A UChicago class project aiming to predict reduction in mobility at the census block level as a result of the COVID-19 stay-at-home order in Chicago. Across Chicago there have been stark differences in the impact of COVID-19 in different neighborhoods (see Illinois Department of Public Health COVID-19 Statistics). Predicting reductions in mobility at the block-group level would allow for more specific neighborhood level policies to put in place, in order to effectively mitigate the impact of COVID-19.

Here we use a random forest model to predict reduction in movement at the neighborhood level in Chicago as a result of the first part of the stay-at-home order in Chicago (21st March - 1st May).

Data

This project uses cellphone mobility data from Safegraph combined with ACS census data at the census block group level in Chicago.

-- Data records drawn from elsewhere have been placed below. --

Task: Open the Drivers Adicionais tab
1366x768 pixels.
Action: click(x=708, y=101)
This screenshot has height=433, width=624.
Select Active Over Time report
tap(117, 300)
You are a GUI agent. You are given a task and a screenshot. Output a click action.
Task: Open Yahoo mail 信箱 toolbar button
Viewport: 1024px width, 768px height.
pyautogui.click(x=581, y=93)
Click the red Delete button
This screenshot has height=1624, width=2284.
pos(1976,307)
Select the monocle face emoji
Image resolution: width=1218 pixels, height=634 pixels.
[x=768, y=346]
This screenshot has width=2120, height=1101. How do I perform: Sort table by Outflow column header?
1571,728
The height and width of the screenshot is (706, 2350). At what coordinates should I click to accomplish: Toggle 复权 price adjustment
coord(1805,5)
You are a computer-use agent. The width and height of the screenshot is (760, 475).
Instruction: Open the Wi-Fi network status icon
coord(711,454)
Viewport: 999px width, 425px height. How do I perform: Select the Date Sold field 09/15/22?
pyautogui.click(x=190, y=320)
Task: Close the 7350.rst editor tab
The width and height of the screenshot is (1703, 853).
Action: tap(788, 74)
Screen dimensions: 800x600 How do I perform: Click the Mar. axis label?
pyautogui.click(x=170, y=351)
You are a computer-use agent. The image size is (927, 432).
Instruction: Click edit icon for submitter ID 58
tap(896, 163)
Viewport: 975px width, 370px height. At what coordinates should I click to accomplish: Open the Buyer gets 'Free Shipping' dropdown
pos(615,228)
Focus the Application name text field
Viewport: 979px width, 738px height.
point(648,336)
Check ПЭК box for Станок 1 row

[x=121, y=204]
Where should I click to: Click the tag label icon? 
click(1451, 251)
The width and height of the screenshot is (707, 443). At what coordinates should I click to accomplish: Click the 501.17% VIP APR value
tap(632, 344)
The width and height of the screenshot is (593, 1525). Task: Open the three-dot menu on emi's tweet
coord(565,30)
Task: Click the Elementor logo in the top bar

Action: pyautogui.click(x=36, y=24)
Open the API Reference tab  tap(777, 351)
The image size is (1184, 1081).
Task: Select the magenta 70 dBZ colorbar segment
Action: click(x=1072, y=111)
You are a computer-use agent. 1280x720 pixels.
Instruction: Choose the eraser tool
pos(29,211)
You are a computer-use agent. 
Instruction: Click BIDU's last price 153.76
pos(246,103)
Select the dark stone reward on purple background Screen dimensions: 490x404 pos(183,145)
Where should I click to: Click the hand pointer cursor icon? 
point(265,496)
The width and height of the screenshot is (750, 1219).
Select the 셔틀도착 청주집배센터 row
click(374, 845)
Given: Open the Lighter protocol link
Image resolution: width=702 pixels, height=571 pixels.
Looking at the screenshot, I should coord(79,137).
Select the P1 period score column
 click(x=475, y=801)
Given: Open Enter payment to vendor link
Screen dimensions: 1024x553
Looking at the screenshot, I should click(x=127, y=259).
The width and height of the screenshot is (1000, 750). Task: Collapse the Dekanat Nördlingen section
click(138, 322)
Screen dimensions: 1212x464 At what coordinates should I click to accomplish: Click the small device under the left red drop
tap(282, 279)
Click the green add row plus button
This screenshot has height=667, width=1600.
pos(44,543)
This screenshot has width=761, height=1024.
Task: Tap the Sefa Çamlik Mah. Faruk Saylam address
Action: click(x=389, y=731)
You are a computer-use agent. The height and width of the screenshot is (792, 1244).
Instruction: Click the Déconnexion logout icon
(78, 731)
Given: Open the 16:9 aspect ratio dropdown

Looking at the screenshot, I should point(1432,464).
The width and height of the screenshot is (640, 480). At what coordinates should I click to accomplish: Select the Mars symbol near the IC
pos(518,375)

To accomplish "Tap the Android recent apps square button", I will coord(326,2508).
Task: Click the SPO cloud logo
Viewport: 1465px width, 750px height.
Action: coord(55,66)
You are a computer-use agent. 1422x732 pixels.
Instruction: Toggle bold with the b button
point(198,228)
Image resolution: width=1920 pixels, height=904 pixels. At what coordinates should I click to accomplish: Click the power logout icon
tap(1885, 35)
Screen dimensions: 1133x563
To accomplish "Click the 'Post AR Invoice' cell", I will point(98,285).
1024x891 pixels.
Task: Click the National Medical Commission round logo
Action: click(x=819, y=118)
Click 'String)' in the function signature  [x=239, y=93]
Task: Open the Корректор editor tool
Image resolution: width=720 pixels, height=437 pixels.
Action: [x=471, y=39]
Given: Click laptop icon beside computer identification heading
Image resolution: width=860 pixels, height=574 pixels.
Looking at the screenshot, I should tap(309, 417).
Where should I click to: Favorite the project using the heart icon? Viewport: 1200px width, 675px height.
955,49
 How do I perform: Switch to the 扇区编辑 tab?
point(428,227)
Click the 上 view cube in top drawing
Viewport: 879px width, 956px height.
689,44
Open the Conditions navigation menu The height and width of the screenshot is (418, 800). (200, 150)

The mobility targets are created using Safegraph social distancing metrics data

The features for the model are in two parts:

  1. ACS demographic data

  2. SafeGraph Places Data: we created a count of each of the top 10 categories of places in the SafeGraph data (e.g. Grocery stores) still being visited in Chicago since the stay-at-home order for each census block group.

Running instructions

1. Set up

Set up a virtual environment (e.g. with virtualenv)and install package requirements from requirements.txt

2. Creating datasets

  • All files for creating the target and features datasets are in the create_datasets directory
  • All created files are saved within data directory
  • All raw safegraph data (used by the modules in create_datasets is saved within data/raw
Step 1: filtering SafeGraph data to Cook County/Chicago, Illinois

create_datasets/safegraph_data_etl.py : for each of safegraph social_distancing, coreplaces and weekly_patterns data, takes raw data folders and filters all to Cook County/Chicago data into one filtered file

N.B. in order to run this, you first need access to the SafeGraph data, and to follow their instructions to download the raw data for each of the three datasets.

Step 2: create targets from SafeGraph social distancing data

run jupyter notebook: create_datasets/safegraph_targets/safegraph_targets.ipynb

This notebook reads in safegraph social distancing data, aggregates/computes targets, and plots histogram distributions of the targets.

Step 2: create features from ACS data

run create_datasets/census_features/generate_census_features.py

Step 3: create features from safegraph places data

run create_datasets/places_features/generate_places_features.py

3. Data exploration

data-analysis.ipynb - notebook to explore the features and targets. Creates choropleth maps of target and feature distribution across census block groups in Chicago. Map images are saved in './figure_outputs'

4. Running the models

COVID_model.ipynb - notebook runs a regularised regression model and a random forest model for each of our two targets.